* WHAT THIS EXERCISE ASKS
1/ Quote the forum thread on studying in Vancouver word for word, covering the stretch from "# Education" through "(Mar 21, 2010)".
2/ In the forum thread on studying in Vancouver, condense the paragraph that begins "Not sure on the diploma" into a short bulleted list that keeps its main facts.

____ SELECTED EXCERPT

# Education



## blakesters (Mar 6, 2010)

Hi We are moving to vancouver this year. I am part way through a Diploma here in the Uk and was wondering if anyone knows if I can continue this in vancouver, I am doing a youth and community diploma. Would I have to pay international student fees for this if I did?? Also does anyone know if we are entitled to any benefits like child benefit? My OH is on a two year visa but we are hoping to apply for PR once we are there. Many thanks for amy help x


----------



## Lottienpaul (Mar 21, 2010)

Not sure on the diploma but you will get no benefits.....Canada has a good system..which I feel the UK should follow....that you have to prove to be able to support yourself for at least the first year before they will consider you entering as a resident to Canada. You are not entitled to any benefits from the state (except certain health) but lots of companies will provide certain benefits with a job.Hope this helps


----------



## Auld Yin (Mar 10, 2009)

blakesters said:


> Hi We are moving to vancouver this year. I am part way through a Diploma here in the Uk and was wondering if anyone knows if I can continue this in vancouver, I am doing a youth and community diploma. Would I have to pay international student fees for this if I did?? Also does anyone know if we are entitled to any benefits like child benefit? My OH is on a two year visa but we are hoping to apply for PR once we are there. Many thanks for amy help x


If you are moving to Vancouver as a Permanent Resident or a Temporary Worker then you would not require to pay International Student Fees for your education. IIRC, the payment of child benefits will occur after your first year's tax returns have been filed. Canada has a clawback system for such benefits. IOW, if your income(s) are high then your benefits are taken back.


----------



## blakesters (Mar 6, 2010)

Auld Yin said:


> If you are moving to Vancouver as a Permanent Resident or a Temporary Worker then you would not require to pay International Student Fees for your education. IIRC, the payment of child benefits will occur after your first year's tax returns have been filed. Canada has a clawback system for such benefits. IOW, if your income(s) are high then your benefits are taken back.



Hello and thank you,

It is my husband who has the temp work permit, I shall be going on his?? would this still apply to me for uni fees?? do you know of anywhere/anyone who I may be able to talk to regarding this as the Uk offices do not seem to know the answer. Thank you again


----------

________
____ DATA RECORDS

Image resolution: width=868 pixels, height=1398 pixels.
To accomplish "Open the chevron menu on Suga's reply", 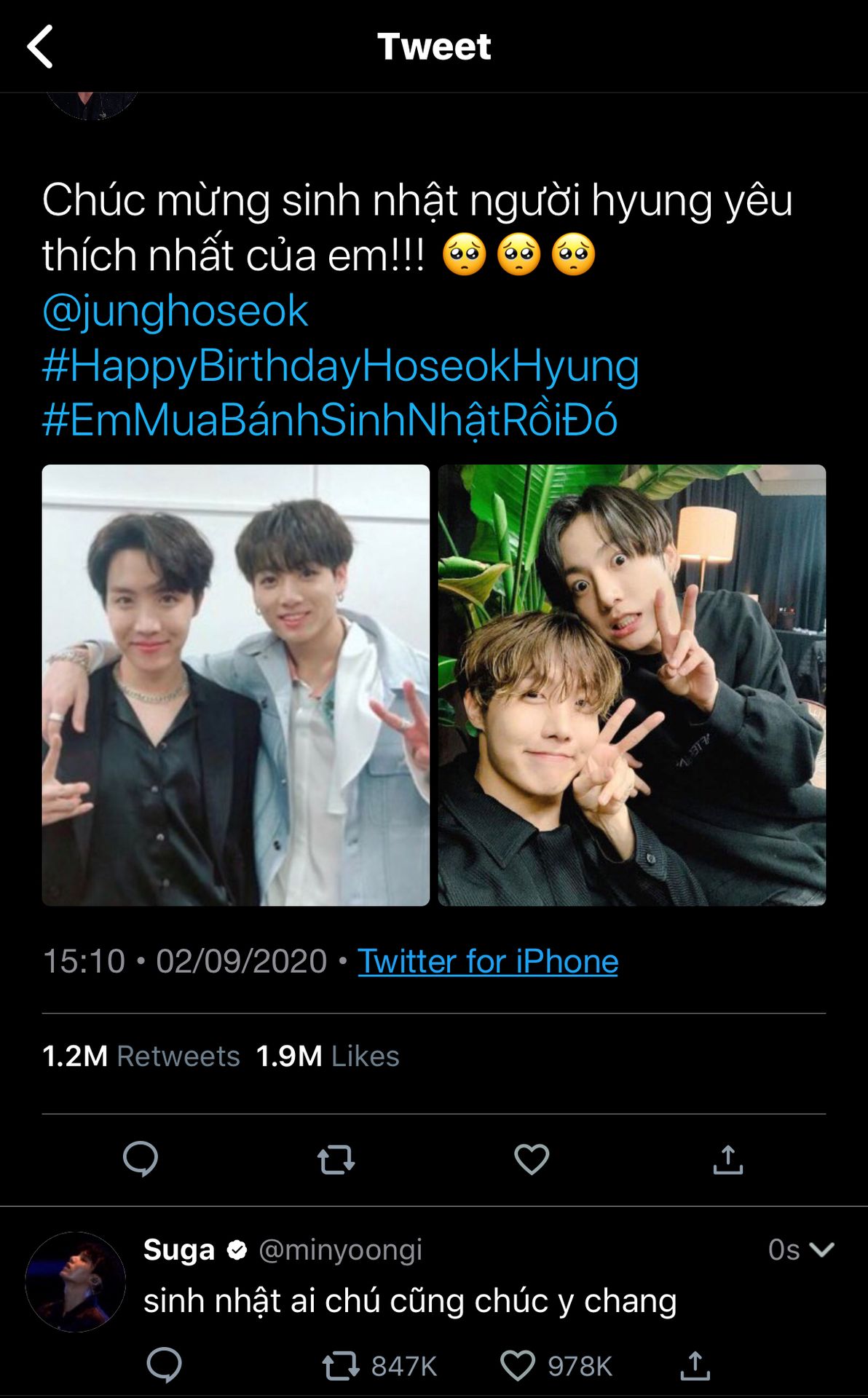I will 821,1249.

________
____ DATA RECORDS

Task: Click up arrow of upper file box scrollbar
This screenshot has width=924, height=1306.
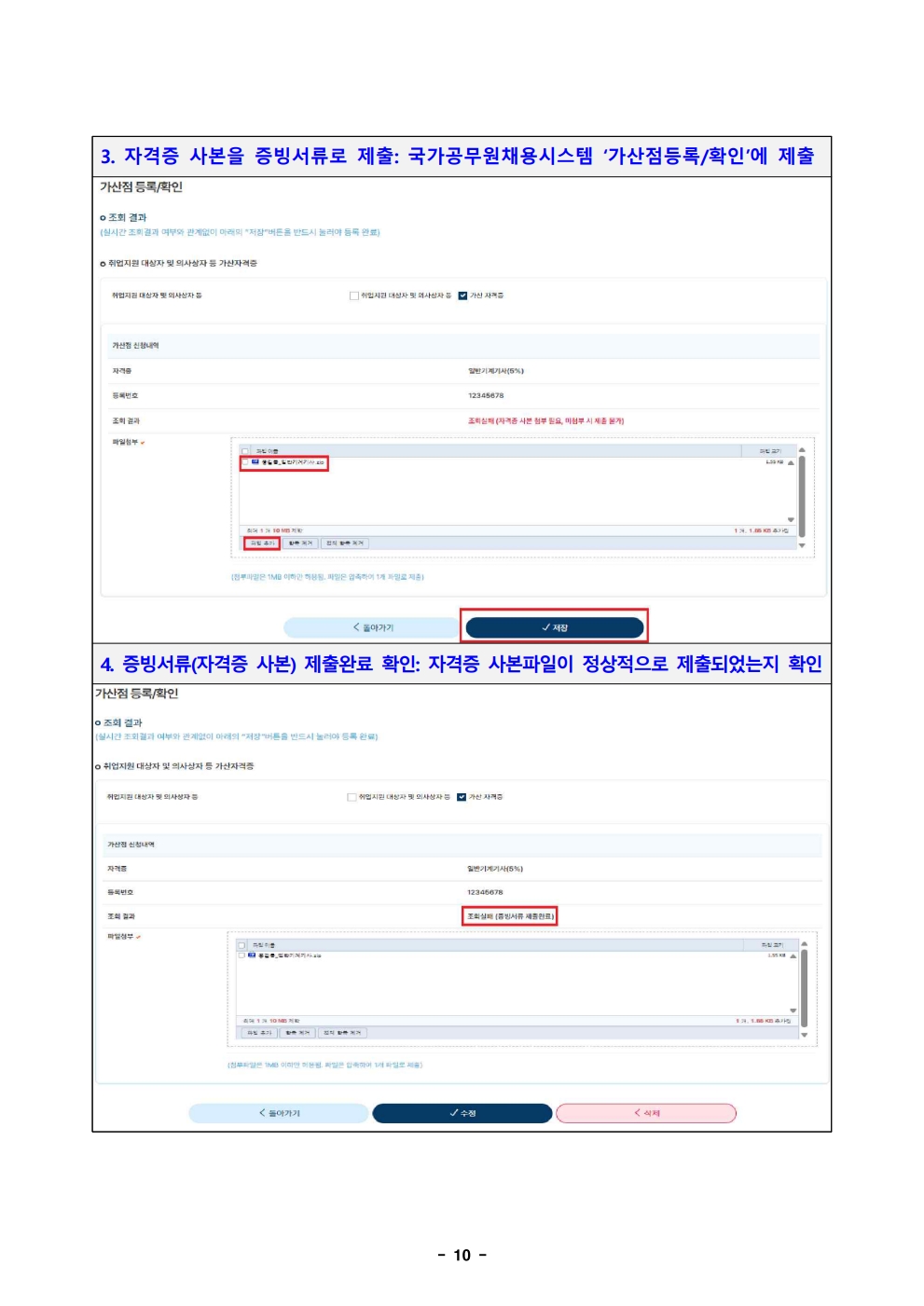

________

* ANSWERS PROVIDED
1/
# Education



## blakesters (Mar 6, 2010)

Hi We are moving to vancouver this year. I am part way through a Diploma here in the Uk and was wondering if anyone knows if I can continue this in vancouver, I am doing a youth and community diploma. Would I have to pay international student fees for this if I did?? Also does anyone know if we are entitled to any benefits like child benefit? My OH is on a two year visa but we are hoping to apply for PR once we are there. Many thanks for amy help x


----------



## Lottienpaul (Mar 21, 2010)

2/
- The writer is unsure about the diploma.
- Newcomers get no benefits.
- Canada requires people to prove they can support themselves for at least their first year before it will consider them for entry as residents. The writer thinks the UK should follow this system.
- No state benefits are available, except certain health ones.
- Many companies provide certain benefits with a job.